El Airbus 321 ruso siniestrado sobre la península del Sinaí el sábado se fragmentó en el aire a gran altitud, según los funcionarios rusos participantes en la investigación de la catástrofe en que perdieron la vida
.
El ministro de Transportes, Maxim Sokolov, explicó que con los pocos datos disponibles aún no se puede determinar la causa de la tragedia.
Pero el carácter de los restos del avión indica que se deshizo a gran altura, según dijo el jefe del Comité Estatal de Aviación, Alexander Neradko.
“La zona donde están esparcidos los fragmentos del fuselaje tiene forma de una elipse alargada de ocho kilómetros de longitud y cerca de cuatro kilómetros de ancho. Todo indica que la destrucción del aparato se produjo en el aire a gran altura”, explicó el funcionario al canal de televisión Rossia 24.
Los impactos térmicos y físicos encontrados por los expertos rusos en fragmentos de las alas de la aeronave, indican que ésta pudo incendiarse en el aire, según apuntó la agencia Tass citando fuentes en instituciones de aviación y transporte de Rusia.
Las cajas negras, que ya fueron localizadas, están sólo ligeramente dañadas y en ellas no hay rastros de impactos térmicos, según el ministro Sokolov.
El director ejecutivo del Comité de Aviación Interestatal, Víctor Soróchenko, también dijo que el Airbus 321 “se fragmentó en el aire”.
“Es pronto para sacar conclusiones. La destrucción ocurrió en el aire y los fragmentos están esparcidos por una gran superficie de cerca de 20 kilómetros cuadrados”, aseguró.
Hasta ahora, los detalles son confusos y contradictorios. Aunque inicialmente se dijo que el piloto del avión había solicitado aterrizar y se había quejado de un fallo del sistema de radio, el ministro de aviación civil de Egipto Husam Kamal dijo que la tripulación del avión ruso no había emitido ninguna señal de socorro antes de la caída.
“Era un buen avión.

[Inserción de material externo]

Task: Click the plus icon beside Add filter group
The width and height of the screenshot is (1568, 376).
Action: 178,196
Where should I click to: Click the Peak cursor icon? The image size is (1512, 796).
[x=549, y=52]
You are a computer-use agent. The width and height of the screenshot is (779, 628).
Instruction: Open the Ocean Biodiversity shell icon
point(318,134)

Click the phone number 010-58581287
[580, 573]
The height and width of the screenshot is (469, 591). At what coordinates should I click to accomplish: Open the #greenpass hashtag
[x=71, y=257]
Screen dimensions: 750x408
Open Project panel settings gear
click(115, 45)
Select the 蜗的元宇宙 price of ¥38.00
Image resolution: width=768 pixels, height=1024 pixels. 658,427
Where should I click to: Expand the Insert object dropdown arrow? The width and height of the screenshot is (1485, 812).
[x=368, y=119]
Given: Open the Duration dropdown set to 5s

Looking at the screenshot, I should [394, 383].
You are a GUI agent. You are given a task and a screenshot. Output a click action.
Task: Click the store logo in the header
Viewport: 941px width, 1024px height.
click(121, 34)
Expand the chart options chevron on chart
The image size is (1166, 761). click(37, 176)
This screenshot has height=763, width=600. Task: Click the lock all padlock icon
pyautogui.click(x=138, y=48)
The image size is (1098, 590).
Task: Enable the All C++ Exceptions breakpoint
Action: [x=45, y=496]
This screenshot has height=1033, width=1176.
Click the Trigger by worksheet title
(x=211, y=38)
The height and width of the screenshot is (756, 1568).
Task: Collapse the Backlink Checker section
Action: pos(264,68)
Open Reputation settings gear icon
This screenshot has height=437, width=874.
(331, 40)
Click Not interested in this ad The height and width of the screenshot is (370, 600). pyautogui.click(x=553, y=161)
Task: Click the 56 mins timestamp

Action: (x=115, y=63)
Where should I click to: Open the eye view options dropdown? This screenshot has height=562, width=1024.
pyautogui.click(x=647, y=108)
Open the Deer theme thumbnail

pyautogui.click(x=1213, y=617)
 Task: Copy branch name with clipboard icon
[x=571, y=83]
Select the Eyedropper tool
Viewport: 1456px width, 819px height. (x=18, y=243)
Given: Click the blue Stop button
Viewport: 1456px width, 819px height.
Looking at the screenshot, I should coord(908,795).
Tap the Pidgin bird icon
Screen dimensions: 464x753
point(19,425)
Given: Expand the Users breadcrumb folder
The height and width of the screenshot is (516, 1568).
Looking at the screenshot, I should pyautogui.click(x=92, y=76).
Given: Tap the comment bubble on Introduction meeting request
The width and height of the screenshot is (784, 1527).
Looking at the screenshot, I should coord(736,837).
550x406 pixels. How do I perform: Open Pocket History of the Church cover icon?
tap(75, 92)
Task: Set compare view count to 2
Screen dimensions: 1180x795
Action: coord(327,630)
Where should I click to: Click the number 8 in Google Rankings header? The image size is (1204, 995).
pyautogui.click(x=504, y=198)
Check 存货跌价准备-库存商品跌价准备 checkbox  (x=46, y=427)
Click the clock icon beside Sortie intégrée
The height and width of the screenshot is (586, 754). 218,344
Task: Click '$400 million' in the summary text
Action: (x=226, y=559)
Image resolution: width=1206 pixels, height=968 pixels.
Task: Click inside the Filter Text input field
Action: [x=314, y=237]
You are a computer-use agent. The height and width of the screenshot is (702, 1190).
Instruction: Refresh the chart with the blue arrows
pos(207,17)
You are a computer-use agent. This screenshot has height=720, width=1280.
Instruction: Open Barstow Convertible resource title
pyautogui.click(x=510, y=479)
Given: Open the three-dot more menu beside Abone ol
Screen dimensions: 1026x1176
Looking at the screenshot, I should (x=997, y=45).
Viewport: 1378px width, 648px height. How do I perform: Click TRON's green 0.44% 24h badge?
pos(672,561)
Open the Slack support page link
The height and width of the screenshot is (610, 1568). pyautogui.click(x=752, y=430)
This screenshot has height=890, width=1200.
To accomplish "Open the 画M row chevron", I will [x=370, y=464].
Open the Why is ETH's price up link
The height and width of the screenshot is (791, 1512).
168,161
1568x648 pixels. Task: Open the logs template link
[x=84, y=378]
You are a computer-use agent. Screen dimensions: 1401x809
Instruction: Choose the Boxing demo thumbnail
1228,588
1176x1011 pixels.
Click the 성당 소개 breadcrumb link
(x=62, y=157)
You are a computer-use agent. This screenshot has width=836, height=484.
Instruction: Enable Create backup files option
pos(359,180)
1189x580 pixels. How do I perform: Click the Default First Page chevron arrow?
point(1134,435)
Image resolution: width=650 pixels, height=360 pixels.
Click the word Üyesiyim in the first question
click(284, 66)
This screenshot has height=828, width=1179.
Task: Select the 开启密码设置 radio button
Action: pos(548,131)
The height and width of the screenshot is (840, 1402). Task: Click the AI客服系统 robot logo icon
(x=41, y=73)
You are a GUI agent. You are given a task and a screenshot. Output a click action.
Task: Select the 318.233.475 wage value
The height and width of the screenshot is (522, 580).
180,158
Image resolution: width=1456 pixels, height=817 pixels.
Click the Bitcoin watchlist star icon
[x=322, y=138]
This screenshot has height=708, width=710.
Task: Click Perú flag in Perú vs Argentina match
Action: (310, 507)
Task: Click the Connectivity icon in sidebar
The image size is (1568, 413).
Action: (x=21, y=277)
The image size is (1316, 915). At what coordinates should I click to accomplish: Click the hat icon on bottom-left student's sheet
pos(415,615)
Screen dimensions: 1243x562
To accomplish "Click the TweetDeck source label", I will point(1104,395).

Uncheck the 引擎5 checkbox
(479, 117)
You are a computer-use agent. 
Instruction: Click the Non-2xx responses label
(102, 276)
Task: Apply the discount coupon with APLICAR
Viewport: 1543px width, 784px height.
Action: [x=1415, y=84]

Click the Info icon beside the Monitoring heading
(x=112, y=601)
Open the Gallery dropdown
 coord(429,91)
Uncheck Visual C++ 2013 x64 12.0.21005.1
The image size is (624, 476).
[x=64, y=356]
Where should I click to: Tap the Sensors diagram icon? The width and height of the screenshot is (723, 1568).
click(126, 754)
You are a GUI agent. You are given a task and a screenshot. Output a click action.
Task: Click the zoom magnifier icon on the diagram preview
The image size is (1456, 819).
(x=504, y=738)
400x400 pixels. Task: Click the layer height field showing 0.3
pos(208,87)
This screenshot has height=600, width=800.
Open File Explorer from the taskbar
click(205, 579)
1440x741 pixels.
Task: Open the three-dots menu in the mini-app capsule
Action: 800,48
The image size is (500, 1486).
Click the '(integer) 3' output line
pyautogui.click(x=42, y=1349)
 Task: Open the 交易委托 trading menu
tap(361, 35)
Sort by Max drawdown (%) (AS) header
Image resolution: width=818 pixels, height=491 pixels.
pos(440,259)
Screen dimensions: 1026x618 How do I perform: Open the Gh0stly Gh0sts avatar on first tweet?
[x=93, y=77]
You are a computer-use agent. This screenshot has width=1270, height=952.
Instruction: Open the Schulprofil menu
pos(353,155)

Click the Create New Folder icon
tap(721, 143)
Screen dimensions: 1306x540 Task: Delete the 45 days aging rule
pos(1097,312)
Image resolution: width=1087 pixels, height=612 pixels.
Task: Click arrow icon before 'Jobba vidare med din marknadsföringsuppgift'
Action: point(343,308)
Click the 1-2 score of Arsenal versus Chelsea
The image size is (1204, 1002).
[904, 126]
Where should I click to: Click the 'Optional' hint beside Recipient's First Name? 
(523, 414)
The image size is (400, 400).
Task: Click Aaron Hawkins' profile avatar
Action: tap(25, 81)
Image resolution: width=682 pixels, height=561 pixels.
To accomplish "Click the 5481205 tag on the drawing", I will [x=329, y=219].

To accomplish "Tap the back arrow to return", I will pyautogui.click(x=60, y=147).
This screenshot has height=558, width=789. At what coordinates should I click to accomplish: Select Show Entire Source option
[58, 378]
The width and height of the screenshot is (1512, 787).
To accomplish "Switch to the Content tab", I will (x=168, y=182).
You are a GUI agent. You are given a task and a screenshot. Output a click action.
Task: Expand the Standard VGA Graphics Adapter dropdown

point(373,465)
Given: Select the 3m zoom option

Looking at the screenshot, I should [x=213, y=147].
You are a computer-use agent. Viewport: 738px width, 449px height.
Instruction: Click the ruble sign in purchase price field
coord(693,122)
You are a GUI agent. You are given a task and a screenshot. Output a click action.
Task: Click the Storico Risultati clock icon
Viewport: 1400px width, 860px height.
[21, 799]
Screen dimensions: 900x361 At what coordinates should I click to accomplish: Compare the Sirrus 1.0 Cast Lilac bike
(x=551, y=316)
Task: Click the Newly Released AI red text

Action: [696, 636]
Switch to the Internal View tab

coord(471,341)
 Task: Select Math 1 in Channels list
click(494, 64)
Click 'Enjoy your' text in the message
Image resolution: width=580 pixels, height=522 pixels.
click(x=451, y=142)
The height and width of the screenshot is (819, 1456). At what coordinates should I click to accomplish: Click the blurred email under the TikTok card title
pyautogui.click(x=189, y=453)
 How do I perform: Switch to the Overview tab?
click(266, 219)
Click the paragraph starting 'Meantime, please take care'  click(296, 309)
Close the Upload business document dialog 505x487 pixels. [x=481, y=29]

Lo comprobamos todo 35 minutos antes del vuelo”, dijo a la agencia AP un funcionario de servicio de tierra de aeropuerto de Sharm el Sheij.
Por su parte, Tatiana Trujacheva, exesposa del copiloto Serguéi Trujachev, explicó que éste se había quejado del estado técnico del aparato en una conversación con su hija poco antes de emprender el vuelo.